DATA FOR THE TASK Start Marker

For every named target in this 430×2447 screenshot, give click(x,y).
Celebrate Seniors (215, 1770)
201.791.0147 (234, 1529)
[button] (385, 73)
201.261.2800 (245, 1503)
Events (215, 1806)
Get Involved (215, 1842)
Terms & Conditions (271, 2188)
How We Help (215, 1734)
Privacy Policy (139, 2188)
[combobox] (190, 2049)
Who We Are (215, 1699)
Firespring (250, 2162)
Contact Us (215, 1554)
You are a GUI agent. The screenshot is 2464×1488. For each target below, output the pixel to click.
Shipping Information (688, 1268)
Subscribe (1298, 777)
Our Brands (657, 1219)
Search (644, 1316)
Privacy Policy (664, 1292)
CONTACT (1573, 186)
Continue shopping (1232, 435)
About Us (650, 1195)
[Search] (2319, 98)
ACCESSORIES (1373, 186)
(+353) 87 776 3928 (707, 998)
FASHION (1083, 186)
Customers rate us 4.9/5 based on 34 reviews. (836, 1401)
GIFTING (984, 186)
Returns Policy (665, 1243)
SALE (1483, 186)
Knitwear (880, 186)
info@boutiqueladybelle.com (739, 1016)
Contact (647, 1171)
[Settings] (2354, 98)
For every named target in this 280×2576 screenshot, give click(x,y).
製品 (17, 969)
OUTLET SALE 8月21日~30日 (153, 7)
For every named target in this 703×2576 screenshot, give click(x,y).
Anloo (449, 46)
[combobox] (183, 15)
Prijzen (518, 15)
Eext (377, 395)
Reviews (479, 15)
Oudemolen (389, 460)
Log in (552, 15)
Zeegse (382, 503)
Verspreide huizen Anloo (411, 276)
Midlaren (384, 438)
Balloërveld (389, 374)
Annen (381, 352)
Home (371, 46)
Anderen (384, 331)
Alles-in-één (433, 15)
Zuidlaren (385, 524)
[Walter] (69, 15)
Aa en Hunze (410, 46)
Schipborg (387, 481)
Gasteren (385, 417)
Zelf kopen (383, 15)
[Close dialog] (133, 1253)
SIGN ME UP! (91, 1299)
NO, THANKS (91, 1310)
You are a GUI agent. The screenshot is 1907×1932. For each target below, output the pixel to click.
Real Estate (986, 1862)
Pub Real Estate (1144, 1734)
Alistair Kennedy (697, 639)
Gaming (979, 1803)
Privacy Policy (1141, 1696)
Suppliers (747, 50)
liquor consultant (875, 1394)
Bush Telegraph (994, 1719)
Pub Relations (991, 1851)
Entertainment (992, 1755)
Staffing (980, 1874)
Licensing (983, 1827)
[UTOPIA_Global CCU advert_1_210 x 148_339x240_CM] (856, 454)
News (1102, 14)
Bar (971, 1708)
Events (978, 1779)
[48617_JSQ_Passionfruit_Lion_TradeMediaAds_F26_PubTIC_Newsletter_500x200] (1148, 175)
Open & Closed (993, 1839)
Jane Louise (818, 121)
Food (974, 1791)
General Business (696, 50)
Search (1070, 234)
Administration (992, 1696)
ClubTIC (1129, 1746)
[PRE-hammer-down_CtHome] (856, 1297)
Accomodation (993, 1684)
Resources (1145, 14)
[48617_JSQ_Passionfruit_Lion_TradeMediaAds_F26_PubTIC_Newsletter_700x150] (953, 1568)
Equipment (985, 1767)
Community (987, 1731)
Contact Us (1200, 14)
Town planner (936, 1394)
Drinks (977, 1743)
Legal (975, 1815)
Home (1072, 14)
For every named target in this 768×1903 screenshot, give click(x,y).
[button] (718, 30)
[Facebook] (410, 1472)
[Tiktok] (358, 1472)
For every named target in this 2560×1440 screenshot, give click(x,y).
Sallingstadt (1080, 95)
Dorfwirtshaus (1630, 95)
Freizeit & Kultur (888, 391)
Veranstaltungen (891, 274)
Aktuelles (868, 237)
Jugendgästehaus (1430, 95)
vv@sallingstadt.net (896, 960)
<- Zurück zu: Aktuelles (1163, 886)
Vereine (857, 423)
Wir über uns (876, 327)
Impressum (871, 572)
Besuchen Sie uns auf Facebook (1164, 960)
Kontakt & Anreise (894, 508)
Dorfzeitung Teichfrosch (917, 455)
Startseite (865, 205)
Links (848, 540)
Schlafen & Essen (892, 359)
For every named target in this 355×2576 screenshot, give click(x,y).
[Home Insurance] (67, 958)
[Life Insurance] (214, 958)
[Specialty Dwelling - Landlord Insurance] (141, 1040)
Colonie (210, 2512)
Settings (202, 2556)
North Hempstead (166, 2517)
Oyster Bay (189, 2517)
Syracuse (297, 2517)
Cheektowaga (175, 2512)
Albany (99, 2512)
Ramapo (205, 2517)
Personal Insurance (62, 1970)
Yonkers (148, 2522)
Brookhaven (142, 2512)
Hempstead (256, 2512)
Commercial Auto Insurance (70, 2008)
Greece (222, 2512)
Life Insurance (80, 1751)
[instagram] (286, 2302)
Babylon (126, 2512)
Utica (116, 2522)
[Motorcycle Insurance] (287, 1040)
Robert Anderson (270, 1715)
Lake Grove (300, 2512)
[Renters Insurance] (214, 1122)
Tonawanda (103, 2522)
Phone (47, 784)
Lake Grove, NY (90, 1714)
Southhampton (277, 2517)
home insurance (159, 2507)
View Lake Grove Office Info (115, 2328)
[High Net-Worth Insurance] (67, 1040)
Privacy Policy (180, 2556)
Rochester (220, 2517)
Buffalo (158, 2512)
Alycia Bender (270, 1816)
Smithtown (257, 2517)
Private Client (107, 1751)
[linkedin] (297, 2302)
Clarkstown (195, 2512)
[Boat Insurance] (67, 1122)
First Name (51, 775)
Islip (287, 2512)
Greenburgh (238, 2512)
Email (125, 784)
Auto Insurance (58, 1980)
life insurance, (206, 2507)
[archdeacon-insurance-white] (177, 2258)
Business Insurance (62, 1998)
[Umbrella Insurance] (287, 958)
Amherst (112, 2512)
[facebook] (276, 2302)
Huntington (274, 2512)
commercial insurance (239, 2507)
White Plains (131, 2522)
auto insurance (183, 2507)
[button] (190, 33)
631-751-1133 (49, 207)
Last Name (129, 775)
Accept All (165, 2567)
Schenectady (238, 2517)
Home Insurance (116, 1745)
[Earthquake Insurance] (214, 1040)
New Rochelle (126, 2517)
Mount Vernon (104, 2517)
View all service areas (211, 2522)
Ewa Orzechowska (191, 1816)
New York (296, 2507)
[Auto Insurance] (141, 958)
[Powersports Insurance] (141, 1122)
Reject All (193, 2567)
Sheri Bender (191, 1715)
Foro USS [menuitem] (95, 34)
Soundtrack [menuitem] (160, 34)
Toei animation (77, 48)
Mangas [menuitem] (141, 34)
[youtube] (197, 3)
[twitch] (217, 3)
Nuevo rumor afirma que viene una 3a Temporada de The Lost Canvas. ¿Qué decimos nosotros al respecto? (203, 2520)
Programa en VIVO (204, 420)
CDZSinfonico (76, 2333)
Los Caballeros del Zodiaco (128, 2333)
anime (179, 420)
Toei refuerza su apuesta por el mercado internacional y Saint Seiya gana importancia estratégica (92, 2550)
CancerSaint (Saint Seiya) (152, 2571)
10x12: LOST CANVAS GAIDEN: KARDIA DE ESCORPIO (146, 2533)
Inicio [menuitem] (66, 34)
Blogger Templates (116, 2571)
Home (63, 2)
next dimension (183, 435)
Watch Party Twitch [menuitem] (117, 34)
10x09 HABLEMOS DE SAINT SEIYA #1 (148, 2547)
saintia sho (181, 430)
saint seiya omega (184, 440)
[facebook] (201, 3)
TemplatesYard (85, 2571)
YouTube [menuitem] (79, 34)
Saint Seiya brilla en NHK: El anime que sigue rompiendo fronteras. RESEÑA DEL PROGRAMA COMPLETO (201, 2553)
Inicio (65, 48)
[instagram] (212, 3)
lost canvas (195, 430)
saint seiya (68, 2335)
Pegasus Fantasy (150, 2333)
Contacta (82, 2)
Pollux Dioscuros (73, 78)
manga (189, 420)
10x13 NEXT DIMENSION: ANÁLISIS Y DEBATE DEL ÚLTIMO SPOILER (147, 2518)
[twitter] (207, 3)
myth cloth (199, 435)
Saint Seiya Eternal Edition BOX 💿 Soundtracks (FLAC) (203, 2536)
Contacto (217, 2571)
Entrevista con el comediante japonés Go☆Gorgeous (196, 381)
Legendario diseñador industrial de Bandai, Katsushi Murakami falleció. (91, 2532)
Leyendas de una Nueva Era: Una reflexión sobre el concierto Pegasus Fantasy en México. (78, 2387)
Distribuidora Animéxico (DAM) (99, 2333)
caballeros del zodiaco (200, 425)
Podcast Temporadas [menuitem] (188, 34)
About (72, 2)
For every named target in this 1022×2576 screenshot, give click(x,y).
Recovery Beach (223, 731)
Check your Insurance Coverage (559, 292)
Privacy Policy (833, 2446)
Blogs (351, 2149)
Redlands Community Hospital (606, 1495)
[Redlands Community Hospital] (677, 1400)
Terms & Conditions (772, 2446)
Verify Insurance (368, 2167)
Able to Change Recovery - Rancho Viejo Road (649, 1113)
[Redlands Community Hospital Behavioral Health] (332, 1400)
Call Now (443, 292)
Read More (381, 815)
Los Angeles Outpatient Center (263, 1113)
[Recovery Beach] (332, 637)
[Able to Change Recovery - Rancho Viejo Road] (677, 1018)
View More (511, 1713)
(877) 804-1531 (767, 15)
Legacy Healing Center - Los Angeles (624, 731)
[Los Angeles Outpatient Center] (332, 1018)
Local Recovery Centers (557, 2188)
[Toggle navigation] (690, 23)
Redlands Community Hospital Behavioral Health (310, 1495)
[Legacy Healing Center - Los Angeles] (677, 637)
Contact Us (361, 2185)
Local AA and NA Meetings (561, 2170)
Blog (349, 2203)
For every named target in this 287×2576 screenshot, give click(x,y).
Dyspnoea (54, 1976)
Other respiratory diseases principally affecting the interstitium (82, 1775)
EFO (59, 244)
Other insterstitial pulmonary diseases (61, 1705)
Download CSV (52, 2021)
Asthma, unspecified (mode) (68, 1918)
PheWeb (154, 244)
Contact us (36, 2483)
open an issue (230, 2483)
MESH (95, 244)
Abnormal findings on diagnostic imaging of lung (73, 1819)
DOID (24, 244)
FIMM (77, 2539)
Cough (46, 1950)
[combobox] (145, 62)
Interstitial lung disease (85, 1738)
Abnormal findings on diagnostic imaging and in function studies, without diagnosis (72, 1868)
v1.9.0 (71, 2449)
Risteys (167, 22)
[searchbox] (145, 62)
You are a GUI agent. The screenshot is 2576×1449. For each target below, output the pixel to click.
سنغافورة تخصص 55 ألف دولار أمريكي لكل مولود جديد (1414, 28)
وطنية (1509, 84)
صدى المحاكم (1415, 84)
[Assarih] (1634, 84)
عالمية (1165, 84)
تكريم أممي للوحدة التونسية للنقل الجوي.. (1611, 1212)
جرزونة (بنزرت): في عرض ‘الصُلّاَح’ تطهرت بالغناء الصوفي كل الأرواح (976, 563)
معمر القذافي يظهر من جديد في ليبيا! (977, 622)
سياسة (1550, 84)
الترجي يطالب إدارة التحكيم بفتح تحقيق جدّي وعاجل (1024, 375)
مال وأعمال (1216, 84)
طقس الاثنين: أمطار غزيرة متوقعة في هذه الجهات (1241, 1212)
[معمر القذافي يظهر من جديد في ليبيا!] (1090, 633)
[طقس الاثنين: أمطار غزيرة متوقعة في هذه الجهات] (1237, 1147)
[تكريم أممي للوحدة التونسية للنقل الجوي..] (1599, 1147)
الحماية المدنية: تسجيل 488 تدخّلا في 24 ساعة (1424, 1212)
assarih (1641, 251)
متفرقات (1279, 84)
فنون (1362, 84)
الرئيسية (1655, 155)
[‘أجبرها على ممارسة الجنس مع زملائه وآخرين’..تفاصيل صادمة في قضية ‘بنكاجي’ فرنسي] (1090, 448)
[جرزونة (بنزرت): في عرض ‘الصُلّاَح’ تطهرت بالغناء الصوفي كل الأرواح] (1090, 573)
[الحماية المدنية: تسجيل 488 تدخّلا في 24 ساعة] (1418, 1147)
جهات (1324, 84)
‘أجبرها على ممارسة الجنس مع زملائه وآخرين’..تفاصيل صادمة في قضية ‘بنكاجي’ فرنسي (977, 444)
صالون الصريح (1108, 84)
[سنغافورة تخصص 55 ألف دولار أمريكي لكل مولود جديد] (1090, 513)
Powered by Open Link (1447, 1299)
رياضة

DATA FOR THE TASK End Marker

## YOUR OBJECTIVE
Nothing should appear in the answer except the lines above from the line with "Dorfwirtshaus (1630, 95)" through the line with "Dorfzeitung Teichfrosch (917, 455)", both included, written out exactly.

## RESULT OF THE EXERCISE
Dorfwirtshaus (1630, 95)
Freizeit & Kultur (888, 391)
Veranstaltungen (891, 274)
Aktuelles (868, 237)
Jugendgästehaus (1430, 95)
vv@sallingstadt.net (896, 960)
<- Zurück zu: Aktuelles (1163, 886)
Vereine (857, 423)
Wir über uns (876, 327)
Impressum (871, 572)
Besuchen Sie uns auf Facebook (1164, 960)
Kontakt & Anreise (894, 508)
Dorfzeitung Teichfrosch (917, 455)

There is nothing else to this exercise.